KNN queries with SpatiaLite

May 20, 2021 ยท View on GitHub

The latest version of SpatiaLite adds KNN support, which makes it easy to efficiently answer the question "what are the X closest records to this point".

The USGS earthquakes GeoJSON is a great dataset for experimenting with these features.

Documentation for that is here: https://earthquake.usgs.gov/earthquakes/feed/v1.0/geojson.php

https://earthquake.usgs.gov/earthquakes/feed/v1.0/summary/all_month.geojson currently contains 10,642 features.

To turn that into a SpatiaLite database using the latest version of geojson-to-sqlite:

curl 'https://earthquake.usgs.gov/earthquakes/feed/v1.0/summary/all_month.geojson' | \
  geojson-to-sqlite usgs.db quakes - --spatial-index

This will create a usgs.db SpatiaLite database with a spatial index.

This should have a knn virtual table already. If one does not exist you can create one like this:

sqlite-utils --load-extension=spatialite usgs.db 'CREATE VIRTUAL TABLE knn USING VirtualKNN();'

Open it in Datasette like this:

datasette --load-extension=spatialite usgs.db

(Running datasette install datasette-cluster-map first will let you see them on a map.)

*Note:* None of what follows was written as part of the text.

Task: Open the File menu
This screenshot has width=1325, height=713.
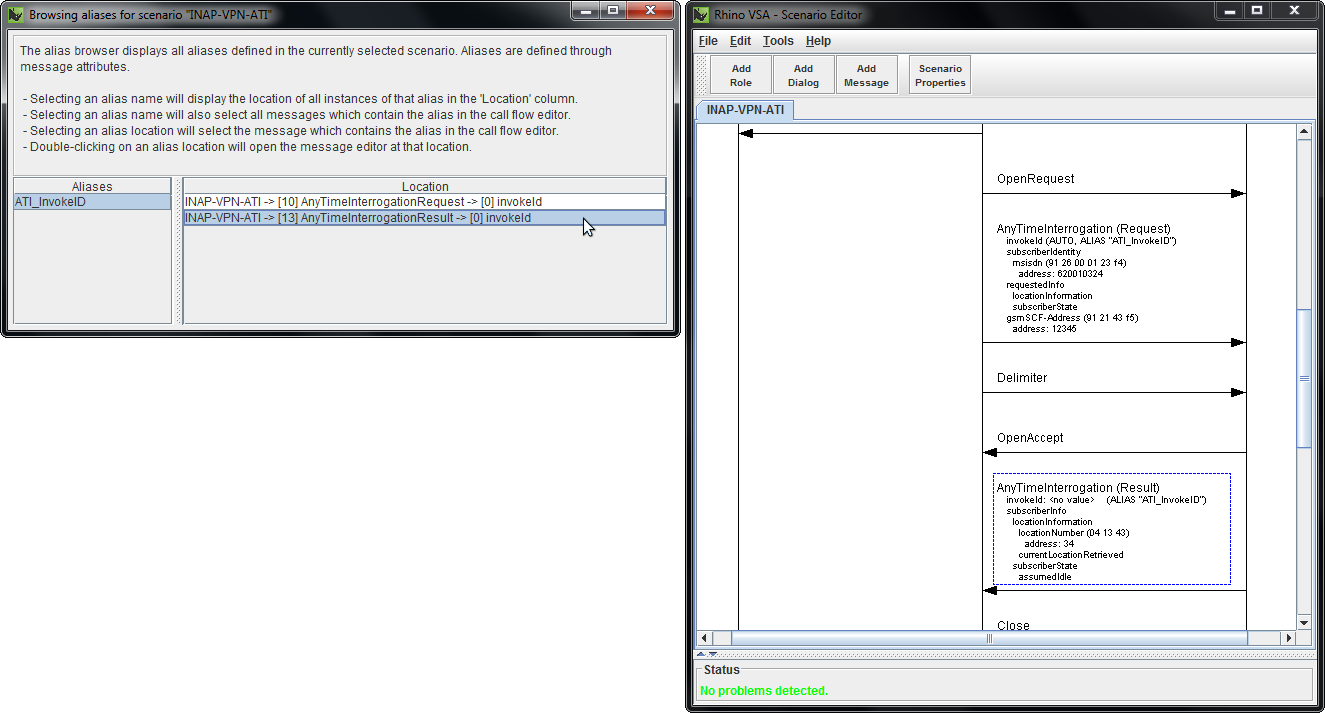Action: [x=707, y=41]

Use this SQL query to run KNN searches returning the ten closest earthquakes to a point:

SELECT
  knn.distance,
  quakes.title,
  quakes.mag,
  quakes.time,
  quakes.url,
  y(quakes.geometry) as latitude,
  x(quakes.geometry) as longitude
FROM
  knn
  join quakes on knn.fid = quakes.rowid
WHERE
  f_table_name = 'quakes'
  AND ref_geometry = MakePoint(cast(:longitude as real), cast(:latitude as real))
  AND max_items = 10